4000年ほど前に「文字」が発明され、その時から、「智慧の蓄積」が急加速したものと思われるが、同時に広がったことが、「悩み」や「苦しみ」の増大でもあったようだ。つまり、仏教が教える「四苦八苦」のように、「人生は苦である」という認識が広がった状況のようにも思われるが、この理由としては、「知恵」と「智慧」との違いが指摘できるものと感じている。

具体的には、「人間の脳」で認識し、理解されたものが「知恵」とも思われるが、一方で、「智慧」については、「心眼」という「天」や「神」の認識や理解のようにも感じられるのである。つまり、「人間の苦悩」については、「脳」と「心」で「認識や理解の差」が存在することに、根本的な要因が存在するものと思われるが、この「差」を取ることが、いわゆる「悟り(差取り)」とも考えている。

別の言葉では、「何故」を考え続けることにより、「人知」と「天地自然の理」との「違い」を理解することであり、実際には、「閃き」や「霊感」により、「知恵」が「智慧」に変化する状況のことである。

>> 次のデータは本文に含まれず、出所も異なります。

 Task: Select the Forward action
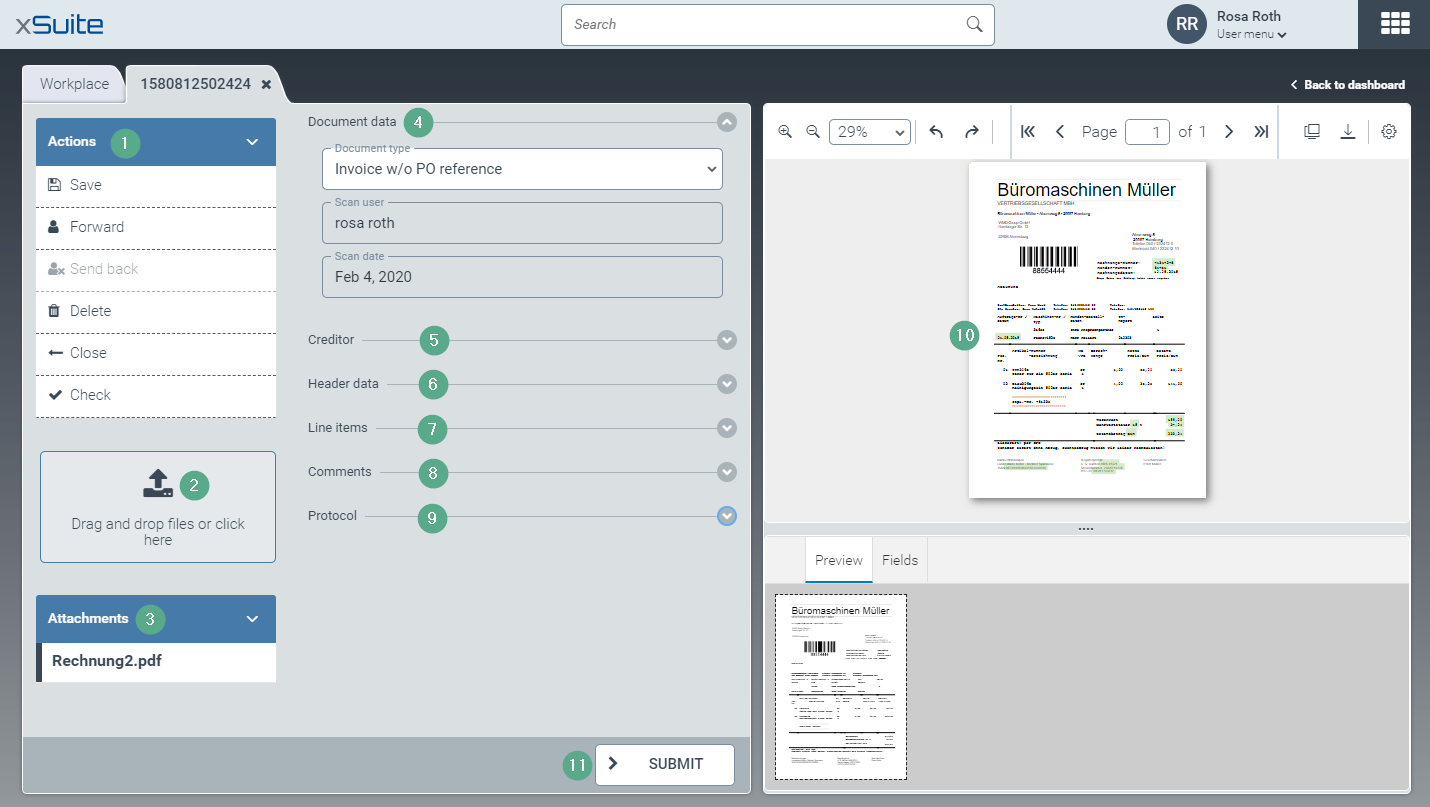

つまり、「人類の歴史」を振り返ると、前述のとおりに、「約4000年前」から、「知恵の蓄積」が始まり、最初は、「第一の枢軸時代」が説明するとおりに、「農業革命」の後に、「世界全体で、宗教や哲学などが、まさに、百花繚乱の状態」となったことも見て取れるのである。

別の言葉では、「仏教」や「旧約聖書」、そして、「ギリシャ哲学」などのことだが、この時に、最も追及された問題は、「人間とは何か?」、あるいは、「自分の心とは、いったい、どのようなものなのか?」ということだったのである。つまり、人類の「最古、かつ、最難関の問題」が「心の謎」を解くことだったようにも感じられるのである。そのために、私自身も、いろいろな紆余曲折を経ながら、最後に、この問題にたどり着いたものと感じているが、現時点では、私自身の「心の仮説」を検証している段階である。

より具体的には、「脳」と「悩み」の問題などについては、文字が表しているように、結局のところ、「肉体」と「心」の違いのようにも感じているが、具体的には、このことに、前述の「知恵」と「智慧」との違いを当てはめると、さまざまなことが説明可能な状況のようにも思われるのである。つまり、今後の展開としては、「第二の枢軸時代」のとおりに、「工業革命」を経験した人類が、「心の謎」を解明することであり、この時に役に立つのが、「AI(人工知能)」であり、また、「深層学習」とも考えている。